Note: The name of the filter block varies endpoint-to-endpoint and there can be multiple distinctly named filter blocks in a single query. For example, the conversation detail record query has conversationFilters, segmentFilters, and evaluationFilters each of which target specific dimensions and hierarchies of the data being searched. The syntax and intent is the same though: narrow down search results to those that match the filter(s).
Note: Logical NOT statements are not currently supported.
Note: Some dimensions are not available for some queries. For example, you cannot filter chat conversation data based on DNIS (dialed number identification service).
Aggregations
(Optional) While detail record queries are not like aggregate queries, there is still room for aggregate data about the query results. That is, in addition to returning the search results, you can summarize/partition those results. for example, in the above example, the query is asking for the top ten unique values of a dimension named wrapUpCode (if ten or more such values exist in the search results).
Order
(Optional) There are two ordering parameters: "order" to specify if the search results should be returned in ascending or descending order and "orderBy" to specify which field will be used to determine what is ascending/descending. Valid "orderBy" values varies per API endpoint.
Paging
(Optional) Depending on your search query, you might retrieve more results than would be feasible to return in a single API call. The paging parameters provide a mechanism to iterate through the result set. If omitted, the default is generally pageNumber 1 and pageSize 25.
Performance Tips
Use query predicates to filter out unwanted results. Narrowing down query to particular dimension values like a user ID, direction, queue ID, etc will improve query performance.
Paging deep into a large result set will result in slower query performance the larger the page number. A simple workaround is to time splice your query into smaller chunks.
Instead of querying for an entire week and paging through the results
2017-03-02T20:30:30.000Z/2017-03-09T20:30:30.000Z
Paging through queries in hourly chunks that cover the same overall time window will result in vastly more performant queries.

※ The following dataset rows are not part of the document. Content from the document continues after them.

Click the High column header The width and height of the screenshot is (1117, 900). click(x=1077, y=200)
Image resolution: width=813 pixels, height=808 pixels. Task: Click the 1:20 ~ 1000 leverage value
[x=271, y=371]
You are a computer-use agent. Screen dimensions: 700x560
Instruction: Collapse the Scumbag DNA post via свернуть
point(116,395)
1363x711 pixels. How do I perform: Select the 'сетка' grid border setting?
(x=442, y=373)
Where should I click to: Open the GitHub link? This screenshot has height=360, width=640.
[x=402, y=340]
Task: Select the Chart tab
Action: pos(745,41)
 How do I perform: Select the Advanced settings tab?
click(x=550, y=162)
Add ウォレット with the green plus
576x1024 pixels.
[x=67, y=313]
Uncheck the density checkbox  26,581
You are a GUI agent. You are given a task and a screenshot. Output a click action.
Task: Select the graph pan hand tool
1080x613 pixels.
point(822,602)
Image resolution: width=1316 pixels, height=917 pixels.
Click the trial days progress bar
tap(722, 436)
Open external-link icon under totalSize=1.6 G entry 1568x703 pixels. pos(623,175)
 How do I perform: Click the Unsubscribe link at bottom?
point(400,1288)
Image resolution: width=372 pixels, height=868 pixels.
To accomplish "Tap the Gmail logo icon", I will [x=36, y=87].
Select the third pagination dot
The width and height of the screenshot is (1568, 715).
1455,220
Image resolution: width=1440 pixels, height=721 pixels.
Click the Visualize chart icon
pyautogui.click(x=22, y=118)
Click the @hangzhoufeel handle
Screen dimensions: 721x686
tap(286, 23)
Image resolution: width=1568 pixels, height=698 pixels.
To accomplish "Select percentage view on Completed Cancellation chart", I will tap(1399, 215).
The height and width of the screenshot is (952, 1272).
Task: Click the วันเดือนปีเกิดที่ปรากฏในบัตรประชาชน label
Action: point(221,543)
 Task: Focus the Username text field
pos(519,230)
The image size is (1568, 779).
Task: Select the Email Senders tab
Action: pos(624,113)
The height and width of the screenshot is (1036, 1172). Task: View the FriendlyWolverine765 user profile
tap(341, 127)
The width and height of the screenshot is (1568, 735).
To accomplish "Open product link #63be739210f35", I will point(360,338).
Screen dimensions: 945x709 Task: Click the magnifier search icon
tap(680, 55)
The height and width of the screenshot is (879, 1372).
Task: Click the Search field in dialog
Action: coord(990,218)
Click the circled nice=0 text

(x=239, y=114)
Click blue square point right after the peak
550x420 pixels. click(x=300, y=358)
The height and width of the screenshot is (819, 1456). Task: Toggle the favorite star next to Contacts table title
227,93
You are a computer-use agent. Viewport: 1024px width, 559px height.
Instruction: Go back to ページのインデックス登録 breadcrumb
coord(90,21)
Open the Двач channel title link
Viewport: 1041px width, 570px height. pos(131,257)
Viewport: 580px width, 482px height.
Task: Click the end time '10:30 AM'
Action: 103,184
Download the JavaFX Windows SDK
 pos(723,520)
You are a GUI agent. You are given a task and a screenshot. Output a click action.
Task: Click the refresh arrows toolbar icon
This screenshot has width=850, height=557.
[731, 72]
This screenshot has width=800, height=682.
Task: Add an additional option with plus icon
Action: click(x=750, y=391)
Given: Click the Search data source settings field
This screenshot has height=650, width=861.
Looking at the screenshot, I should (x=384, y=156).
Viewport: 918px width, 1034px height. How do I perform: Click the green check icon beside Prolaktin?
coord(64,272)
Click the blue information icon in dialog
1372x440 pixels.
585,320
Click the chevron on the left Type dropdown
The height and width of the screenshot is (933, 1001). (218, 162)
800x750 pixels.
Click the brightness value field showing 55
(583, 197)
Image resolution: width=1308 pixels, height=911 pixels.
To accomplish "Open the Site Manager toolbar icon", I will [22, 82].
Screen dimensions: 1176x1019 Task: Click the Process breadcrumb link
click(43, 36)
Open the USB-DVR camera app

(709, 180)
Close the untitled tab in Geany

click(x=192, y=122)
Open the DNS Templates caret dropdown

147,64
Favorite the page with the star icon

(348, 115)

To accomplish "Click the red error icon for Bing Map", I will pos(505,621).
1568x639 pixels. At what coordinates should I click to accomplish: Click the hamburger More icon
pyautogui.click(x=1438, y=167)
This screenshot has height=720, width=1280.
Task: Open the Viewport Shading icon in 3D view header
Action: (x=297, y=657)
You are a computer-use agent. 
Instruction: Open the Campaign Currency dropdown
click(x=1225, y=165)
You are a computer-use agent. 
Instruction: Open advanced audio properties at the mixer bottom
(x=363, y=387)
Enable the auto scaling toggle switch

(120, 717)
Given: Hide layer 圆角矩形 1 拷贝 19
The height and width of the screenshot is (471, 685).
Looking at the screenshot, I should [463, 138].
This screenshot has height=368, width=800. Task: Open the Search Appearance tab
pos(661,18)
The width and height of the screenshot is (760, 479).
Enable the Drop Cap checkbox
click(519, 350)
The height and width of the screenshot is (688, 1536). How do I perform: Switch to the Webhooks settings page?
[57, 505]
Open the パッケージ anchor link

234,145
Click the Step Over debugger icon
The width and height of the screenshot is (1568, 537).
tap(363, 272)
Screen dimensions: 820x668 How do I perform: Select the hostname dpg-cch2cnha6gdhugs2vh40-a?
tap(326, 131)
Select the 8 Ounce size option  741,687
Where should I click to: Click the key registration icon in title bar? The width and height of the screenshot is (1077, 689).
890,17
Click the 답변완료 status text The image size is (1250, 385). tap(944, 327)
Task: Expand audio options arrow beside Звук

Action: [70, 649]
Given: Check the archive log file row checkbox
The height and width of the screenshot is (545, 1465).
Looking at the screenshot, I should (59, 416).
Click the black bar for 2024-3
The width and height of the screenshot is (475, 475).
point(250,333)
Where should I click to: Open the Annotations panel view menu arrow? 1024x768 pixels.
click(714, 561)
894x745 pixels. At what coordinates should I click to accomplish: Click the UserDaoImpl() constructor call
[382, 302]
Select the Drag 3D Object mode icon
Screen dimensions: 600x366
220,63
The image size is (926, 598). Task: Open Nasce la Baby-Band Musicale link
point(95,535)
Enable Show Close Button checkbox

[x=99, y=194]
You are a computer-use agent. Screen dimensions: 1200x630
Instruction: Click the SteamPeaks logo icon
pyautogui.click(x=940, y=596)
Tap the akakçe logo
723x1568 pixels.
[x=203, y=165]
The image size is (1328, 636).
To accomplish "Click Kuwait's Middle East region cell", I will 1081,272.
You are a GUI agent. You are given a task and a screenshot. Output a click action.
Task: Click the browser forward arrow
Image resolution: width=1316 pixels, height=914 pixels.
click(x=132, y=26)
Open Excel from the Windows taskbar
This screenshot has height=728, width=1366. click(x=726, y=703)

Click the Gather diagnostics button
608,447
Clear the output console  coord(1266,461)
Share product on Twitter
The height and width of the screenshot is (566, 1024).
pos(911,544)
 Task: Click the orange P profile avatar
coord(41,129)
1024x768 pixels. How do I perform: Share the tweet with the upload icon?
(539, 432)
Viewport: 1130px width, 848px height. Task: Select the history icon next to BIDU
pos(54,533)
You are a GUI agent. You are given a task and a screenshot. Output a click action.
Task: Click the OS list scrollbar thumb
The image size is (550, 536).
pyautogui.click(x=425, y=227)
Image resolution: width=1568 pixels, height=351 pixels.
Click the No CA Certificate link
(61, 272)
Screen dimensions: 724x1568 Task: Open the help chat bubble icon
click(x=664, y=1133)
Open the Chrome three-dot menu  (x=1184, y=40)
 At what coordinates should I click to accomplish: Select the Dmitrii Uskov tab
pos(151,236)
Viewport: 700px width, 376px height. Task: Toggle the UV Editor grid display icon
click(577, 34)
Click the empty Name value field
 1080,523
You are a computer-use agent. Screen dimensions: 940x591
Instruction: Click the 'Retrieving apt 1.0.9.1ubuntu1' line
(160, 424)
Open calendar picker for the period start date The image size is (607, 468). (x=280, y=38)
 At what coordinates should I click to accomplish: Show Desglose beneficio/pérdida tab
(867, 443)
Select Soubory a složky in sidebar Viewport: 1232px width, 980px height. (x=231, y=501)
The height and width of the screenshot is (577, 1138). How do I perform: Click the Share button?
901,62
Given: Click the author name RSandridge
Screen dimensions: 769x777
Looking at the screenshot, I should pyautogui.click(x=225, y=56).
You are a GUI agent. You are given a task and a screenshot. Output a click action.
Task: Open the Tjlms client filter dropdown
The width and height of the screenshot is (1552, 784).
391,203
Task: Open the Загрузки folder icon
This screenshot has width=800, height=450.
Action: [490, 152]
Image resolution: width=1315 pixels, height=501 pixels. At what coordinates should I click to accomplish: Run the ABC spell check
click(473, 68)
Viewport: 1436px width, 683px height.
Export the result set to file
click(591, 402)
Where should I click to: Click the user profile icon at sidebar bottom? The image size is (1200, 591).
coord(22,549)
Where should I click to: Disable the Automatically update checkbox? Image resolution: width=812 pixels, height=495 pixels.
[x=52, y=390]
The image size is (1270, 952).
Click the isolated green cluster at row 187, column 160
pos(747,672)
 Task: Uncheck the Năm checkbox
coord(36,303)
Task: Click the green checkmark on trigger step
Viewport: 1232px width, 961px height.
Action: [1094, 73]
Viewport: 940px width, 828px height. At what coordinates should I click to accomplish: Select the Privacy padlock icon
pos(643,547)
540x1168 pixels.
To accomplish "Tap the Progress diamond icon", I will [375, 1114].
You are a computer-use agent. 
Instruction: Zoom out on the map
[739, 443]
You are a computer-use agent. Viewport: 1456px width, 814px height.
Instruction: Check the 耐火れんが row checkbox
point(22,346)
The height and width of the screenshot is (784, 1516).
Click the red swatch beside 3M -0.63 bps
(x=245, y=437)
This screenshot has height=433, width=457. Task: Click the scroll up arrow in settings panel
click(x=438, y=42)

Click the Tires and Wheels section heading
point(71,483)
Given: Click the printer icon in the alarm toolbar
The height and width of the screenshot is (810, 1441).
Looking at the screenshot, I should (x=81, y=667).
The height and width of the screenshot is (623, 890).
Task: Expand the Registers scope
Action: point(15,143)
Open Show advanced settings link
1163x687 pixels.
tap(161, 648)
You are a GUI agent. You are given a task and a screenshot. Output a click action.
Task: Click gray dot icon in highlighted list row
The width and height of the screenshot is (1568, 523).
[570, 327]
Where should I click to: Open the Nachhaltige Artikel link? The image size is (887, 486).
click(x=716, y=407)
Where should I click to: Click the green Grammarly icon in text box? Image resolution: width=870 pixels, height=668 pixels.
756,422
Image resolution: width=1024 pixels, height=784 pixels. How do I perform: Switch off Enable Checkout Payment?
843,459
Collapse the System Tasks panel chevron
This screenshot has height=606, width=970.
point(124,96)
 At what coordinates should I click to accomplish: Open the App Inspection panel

2017-03-02T20:30:30.000Z/2017-03-02T21:30:30.000Z
2017-03-02T21:30:30.000Z/2017-03-02T22:30:30.000Z
2017-03-02T22:30:30.000Z/2017-03-02T23:30:30.000Z
...
2017-03-09T19:30:30.000Z/2017-03-09T20:30:30.000Z
Some results may be duplicated across time buckets using this technique and require deduplicating. For example: a 90 minute conversation might contain segments with timestamps that match in two different hours thus returning the entire conversation record in both.